The housing secretary told the BBC’s Laura Kuenssberg programme on Sunday that “we will have outlawed” the policy by the election “and we will have put the money into the courts in order to ensure that they can enforce that”.
Mr Gove had previously told Conservative MPs that Section 21 evictions could not be scrapped until various court reforms took place.
Section 21 evictions allow landlords to evict tenants with two months’ notice and no reason given. The Conservative government promised to scrap no-fault evictions in its 2019 election manifesto. In May 2023, it published the Renters’ (Reform) Bill, which also committed to the policy.
Mr Gove said: “It is the case that there are a small minority of unscrupulous landlords who use the threat of eviction either to jack up rents or to silence people who are complaining about the quality of their homes.”
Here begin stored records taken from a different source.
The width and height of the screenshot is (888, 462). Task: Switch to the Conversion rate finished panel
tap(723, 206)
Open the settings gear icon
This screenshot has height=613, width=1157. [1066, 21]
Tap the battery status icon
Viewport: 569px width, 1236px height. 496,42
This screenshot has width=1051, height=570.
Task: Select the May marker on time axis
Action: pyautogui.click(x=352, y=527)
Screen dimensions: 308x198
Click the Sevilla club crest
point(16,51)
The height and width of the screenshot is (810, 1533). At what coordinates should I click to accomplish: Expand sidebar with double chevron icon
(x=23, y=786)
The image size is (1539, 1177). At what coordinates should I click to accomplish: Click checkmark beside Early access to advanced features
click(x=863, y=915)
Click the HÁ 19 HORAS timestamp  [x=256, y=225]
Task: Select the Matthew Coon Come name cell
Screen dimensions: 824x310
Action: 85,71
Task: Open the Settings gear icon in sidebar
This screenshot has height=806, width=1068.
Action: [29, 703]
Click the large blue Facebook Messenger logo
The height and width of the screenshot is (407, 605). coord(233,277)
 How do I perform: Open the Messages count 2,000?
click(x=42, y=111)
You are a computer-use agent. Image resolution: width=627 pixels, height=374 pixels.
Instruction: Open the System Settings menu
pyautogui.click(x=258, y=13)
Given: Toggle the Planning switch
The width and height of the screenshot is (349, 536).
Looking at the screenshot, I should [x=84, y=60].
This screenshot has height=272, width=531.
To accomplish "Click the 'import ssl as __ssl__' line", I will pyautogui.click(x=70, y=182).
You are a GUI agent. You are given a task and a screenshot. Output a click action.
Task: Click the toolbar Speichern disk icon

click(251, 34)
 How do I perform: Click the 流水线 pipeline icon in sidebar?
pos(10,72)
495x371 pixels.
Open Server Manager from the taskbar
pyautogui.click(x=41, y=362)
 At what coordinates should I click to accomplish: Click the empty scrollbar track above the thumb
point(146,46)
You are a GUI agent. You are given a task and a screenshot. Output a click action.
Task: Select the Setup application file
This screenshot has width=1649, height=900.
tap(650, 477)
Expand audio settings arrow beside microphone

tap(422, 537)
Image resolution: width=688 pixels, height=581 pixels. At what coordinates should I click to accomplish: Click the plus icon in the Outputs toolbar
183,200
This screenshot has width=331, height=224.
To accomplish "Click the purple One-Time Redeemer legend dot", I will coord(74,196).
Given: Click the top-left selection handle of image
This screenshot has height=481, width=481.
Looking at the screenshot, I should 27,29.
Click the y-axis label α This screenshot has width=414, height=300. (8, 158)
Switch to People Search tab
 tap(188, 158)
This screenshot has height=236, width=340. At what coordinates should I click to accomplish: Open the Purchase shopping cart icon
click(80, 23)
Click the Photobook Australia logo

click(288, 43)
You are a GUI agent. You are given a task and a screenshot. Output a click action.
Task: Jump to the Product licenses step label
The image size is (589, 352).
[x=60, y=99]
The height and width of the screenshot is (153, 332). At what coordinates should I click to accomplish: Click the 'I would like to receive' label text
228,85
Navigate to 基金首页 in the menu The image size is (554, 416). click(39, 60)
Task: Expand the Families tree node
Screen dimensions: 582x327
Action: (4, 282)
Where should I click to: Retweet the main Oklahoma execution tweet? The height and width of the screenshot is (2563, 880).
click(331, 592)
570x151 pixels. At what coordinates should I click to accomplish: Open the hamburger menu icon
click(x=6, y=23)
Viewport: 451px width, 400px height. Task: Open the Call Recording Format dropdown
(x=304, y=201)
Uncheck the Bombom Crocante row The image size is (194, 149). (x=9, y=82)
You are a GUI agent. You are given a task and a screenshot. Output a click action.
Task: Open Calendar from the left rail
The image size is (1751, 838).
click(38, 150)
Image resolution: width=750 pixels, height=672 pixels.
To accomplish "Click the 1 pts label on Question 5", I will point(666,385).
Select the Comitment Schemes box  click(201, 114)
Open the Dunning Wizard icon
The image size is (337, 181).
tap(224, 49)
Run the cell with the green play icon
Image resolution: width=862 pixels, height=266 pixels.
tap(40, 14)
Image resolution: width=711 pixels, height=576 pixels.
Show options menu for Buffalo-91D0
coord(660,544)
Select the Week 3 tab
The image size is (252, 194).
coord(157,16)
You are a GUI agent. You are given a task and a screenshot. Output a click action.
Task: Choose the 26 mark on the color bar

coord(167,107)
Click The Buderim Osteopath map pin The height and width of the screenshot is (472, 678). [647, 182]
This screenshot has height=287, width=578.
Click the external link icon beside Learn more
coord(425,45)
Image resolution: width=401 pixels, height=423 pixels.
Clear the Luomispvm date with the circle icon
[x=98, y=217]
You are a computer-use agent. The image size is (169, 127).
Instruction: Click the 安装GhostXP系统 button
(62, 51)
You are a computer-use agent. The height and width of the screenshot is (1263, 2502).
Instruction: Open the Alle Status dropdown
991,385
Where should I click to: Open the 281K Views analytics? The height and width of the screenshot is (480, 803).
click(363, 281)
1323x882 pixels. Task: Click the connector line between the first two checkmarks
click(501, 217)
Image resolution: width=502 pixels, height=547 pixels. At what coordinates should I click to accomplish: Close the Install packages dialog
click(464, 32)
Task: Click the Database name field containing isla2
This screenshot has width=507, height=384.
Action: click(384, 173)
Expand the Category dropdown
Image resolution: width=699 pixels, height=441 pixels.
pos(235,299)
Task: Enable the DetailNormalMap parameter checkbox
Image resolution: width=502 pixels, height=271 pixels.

The next general election must take place by the end of January 2025, and prime minister Rishi Sunak said last month it was his “working assumption” that the election would be held in the second half of 2024.
No date has been set for when the bill will return to the House of Commons for its third reading, but officials said it would happen “shortly”.
During his appearance on the programme, Mr Gove also said the number of people living in temporary accommodation was unacceptable. “We have introduced something called the local authority housing fund, which is money that central government gives to councils specifically to acquire new properties to help to deal with this challenge,” he said.
He added: “We are extending loans to housing associations… to ensure that there can be at least another 20,000 new social homes.”
Figures released last week by the Ministry of Justice showed that a total of 26,311 households have been removed from their homes since the government first promised to scrap no-fault evictions in 2019.
The number of people removed from their homes by court bailiffs because of Section 21 ‘no-fault’ evictions rose nearly 49% in 2023, while a further 30,230 landlords in England started Section 21 eviction court proceedings in 2023, a rise of 28% in one year.
Tom Darling, campaign manager at the Renters’ Reform Coalition, said: “We will hold the government to this commitment.”
He added: “We’ll also be making sure the government don’t give in to landlord attempts to gut the bill – if these evictions are banned in name only then the government won’t be getting a pat on the back from anyone.”
Angela Rayner, shadow housing secretary, said: “Having broken the justice system, the Tories are now using their own failure to indefinitely delay keeping their promises to renters in the most underhand way.”